Saturday, July 7, 2012


My oldest daughter, who just finished her freshman year in college, wants to be a nurse.  Not sure where that calling came from, since her mother has always been weak-kneed at the sight of blood.  But I love that she wants to make her living as a healer and nurturer. She will be a natural at it, too, as she has always been balm for my spirit. 

While I think she has chosen the perfect profession at a time when the world needs more healing, I worry about her, too.  CBS News reports that half of recent college graduates can't find full-time jobs.  What must the parents of these graduates be thinking right now? I would imagine they feel cheated out of a rite of passage:  The right for them to pass on self-sufficiency to their children.

And do these grads who can’t find jobs feel hoodwinked? Think about it.  From the time our children are old enough to read a book, we impress upon them the importance of learning and getting educated.  “Without a good education, it will be hard for you to find a good job someday.”  Haven’t we all recited some variation of this mantra through the years? 

Now, record numbers of young adults are moving back in with their parents, crippled by grim job prospects and insurmountable student-loan debt.

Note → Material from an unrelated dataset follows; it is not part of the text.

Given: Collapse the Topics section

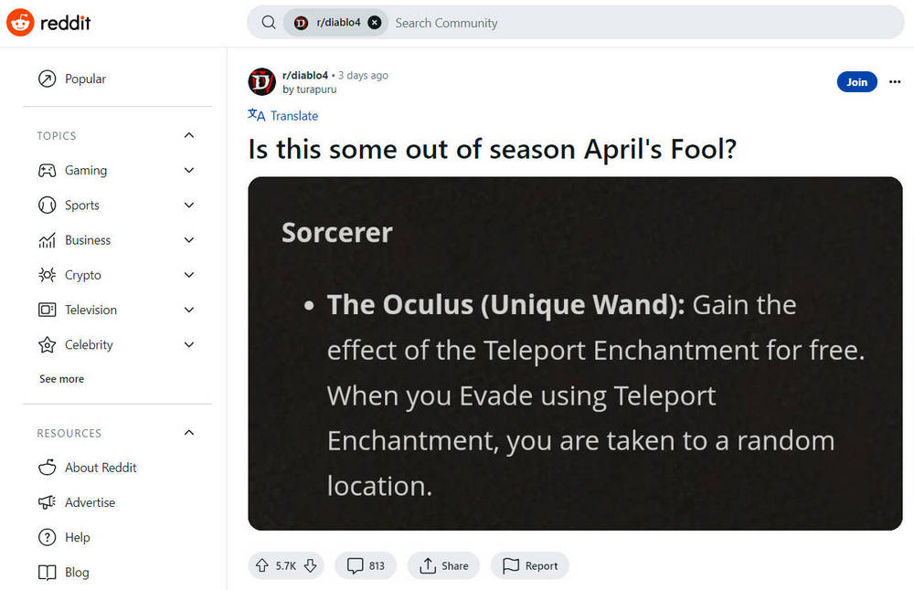Looking at the screenshot, I should pos(189,136).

There's even a name for them:  Boomerang kids. In fact, the Census Bureau reports the number of shared households increased 11.4 percent to 22 million, between 2007 and 2010. 

What kind of America are we passing on to our children – the new generation of dependents?  The last four years of an ineffective presidency -- more focused on dragging down the country with a stratospheric deficit than trying to create jobs -- has placed every parent in the uncomfortable position of having to tell our children the truth:  “It doesn’t matter how hard you work in school to get good grades, Sweetie, you’re pretty much screwed once you graduate.”

So, as my 18-year-old transitions into adulthood and takes a giant leap of faith into her vastly uncertain future, I am hovering over her as a helicopter mom one last time to encourage her to do something that will greatly improve her job prospects one day:  

           “Honey, you need to register to vote.”